All of us practice easy beauty.

A beautiful landscape, colorful flowers in full bloom, a stunning sunset, a model perfect woman…

I was listening to the Ezra Klein podcast “The Subtle Art of Appreciating ‘Difficult Beauty’” interview with Chloe Cooper Jones who has a differently abled body and wrote a book titled Easy Beauty. She talks about the difference between easy and difficult beauty and her experience of the world with chronic pain and a “disabled body.” Chloe had spent most of her life trying to escape from and living outside of her body and it wasn’t until she decided to live in it that she was able to truly be herself and find more beauty in her life. She goes on to explain that difficult beauty requires challenging introspection and can be transformative. As I heard this, I couldn’t help but yell out, “that’s what I do with my portrait work!” and was excited to have new verbiage to explain what I do and why.

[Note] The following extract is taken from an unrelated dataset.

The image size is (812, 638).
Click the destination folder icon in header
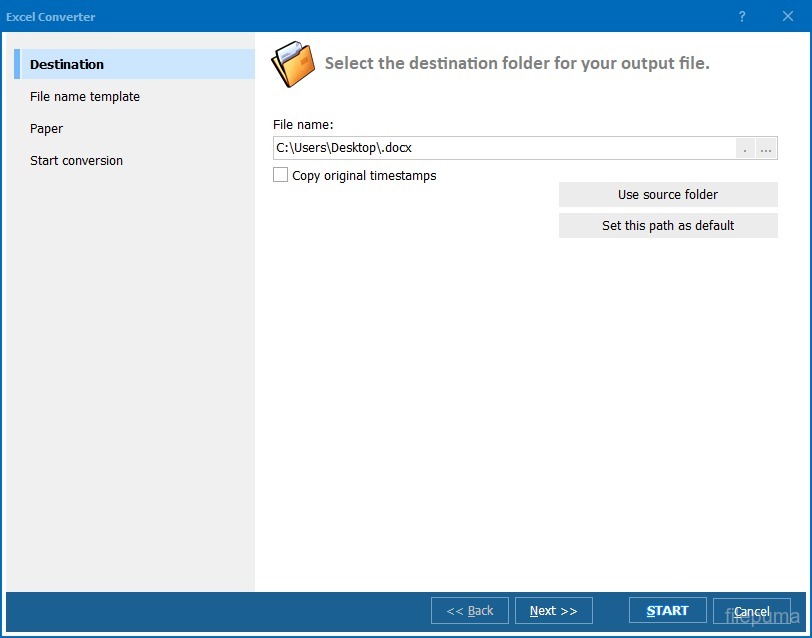(293, 64)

I grew up never fitting into either Korean or white standards of beauty. I remember my mom teaching me how to take the pointy end of a pen cap and drawing a line to transform my monolid eyes. She promised that if I did this regularly, I’d achieve the desirable double eyelid (쌍꺼풀, a specific Korean term everyone knows because it’s such a significant aspect of being a Korean woman). I remember my dad’s disapproval at inheriting his roundish “unfeminine” nose and telling me to wear a clothing pin on it when I was home, especially when I wasn’t doing anything special like sitting on the toilet. I complied. While I can look back at this with a sense of humor, getting the message that there was something wrong with the body I lived in as a young girl left a profound impact.

Beauty is so important to our lives because it has the power to move us and to help us feel joy, peace and pleasure. Beauty helps us be present.

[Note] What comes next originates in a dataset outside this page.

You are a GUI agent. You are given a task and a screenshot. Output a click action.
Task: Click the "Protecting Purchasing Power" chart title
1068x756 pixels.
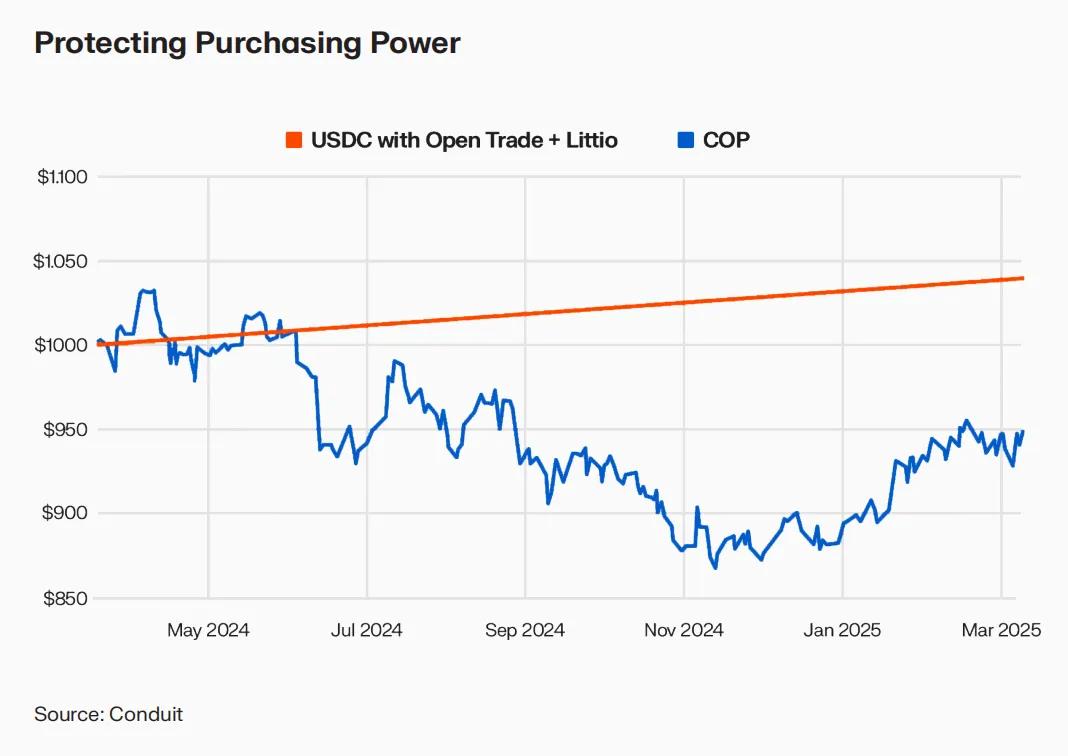point(247,44)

My life has mostly been spent looking just at the surface and outer layer of things. I saw happiness as checking off everything I wanted to achieve on my list, success as what title I had or what things I owned, my value and worth as how I presented myself to the world and how others perceived me. It was a life spent practicing easy beauty, which can be seen with a simple glance. It’s not just how I saw the world but also how I saw myself.

Beauty is so important to our lives because it has the power to move us and to help us feel joy, peace and pleasure. Beauty helps us be present. When we see something beautiful, we don’t question its existence and believe in its value and belonging.

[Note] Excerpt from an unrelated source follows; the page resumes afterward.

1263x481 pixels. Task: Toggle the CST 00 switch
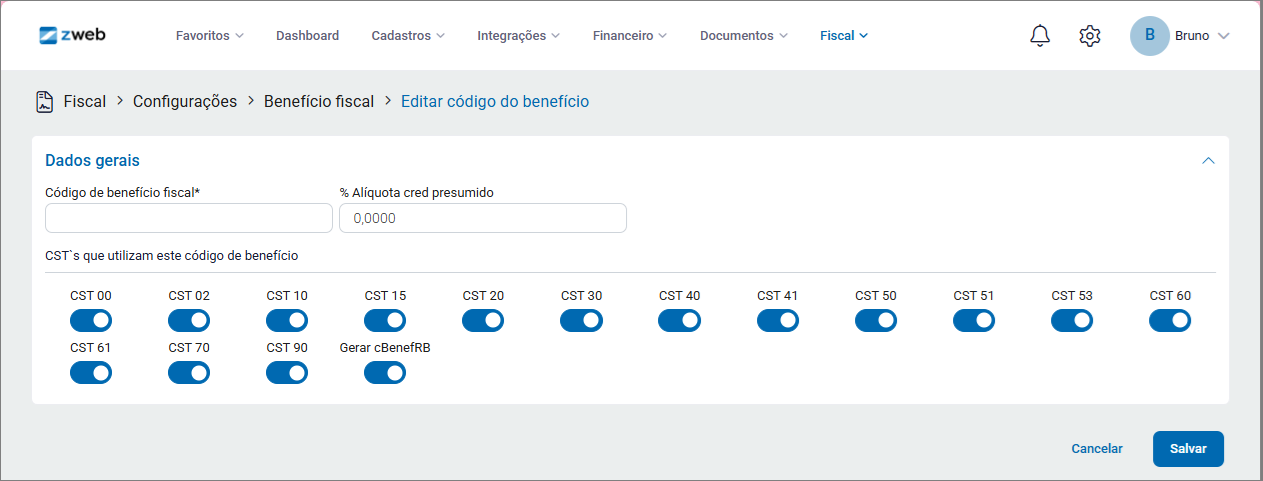[x=90, y=321]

When a woman experiences a portrait experience with me, she gets to see a full range of who she is―not just her light but also her shadows and darkness and my hope is that she will see some portraits of herself that she either does not like or makes her feel uncomfortable (which can be either her shadow or her light). It is with these portraits that we practice difficult beauty together to look beyond the surface and dive deeper into where her feelings are coming from and eventually find compassion for those sides of her. I always tell my clients that when I’m selecting photos for her Reveal, I don’t seek out the most unflattering ones. I look for range and all the photos I select are beautiful to me. My role is to invite her to see the beauty in them too and it’s her job to accept the invitation.

Practicing difficult beauty within ourselves is important for feeling whole, practicing self-compassion and letting go of judgment. What if we could practice this on ourselves, on each other and the way we look at the world… a world which can sometimes feel so broken and full of pain? What if practicing difficult beauty means we can find more joy and meaning in the world even when there seems to be so much darkness?

Chloe explained how we can practice this,

“I think one of the really powerful things that one can do to experience more beauty in the world is to be self-reflective and attentive to those moments in which we might be blocking ourselves from really getting to experience something of such beauty that it challenges us to higher consciousness or a better version of ourselves. So that’s kind of the type of beauty that’s truly transformative.”

I have spent the most of my life practicing easy beauty and I suspect most of us have too. It’s been a life spent feeling unworthy, seeing my flaws as ugly (both inside and out), and feeling my life was without purpose. But what could change if we all started practicing difficult beauty more? How could that change us and, more importantly, change how we see each other and eventually, the world?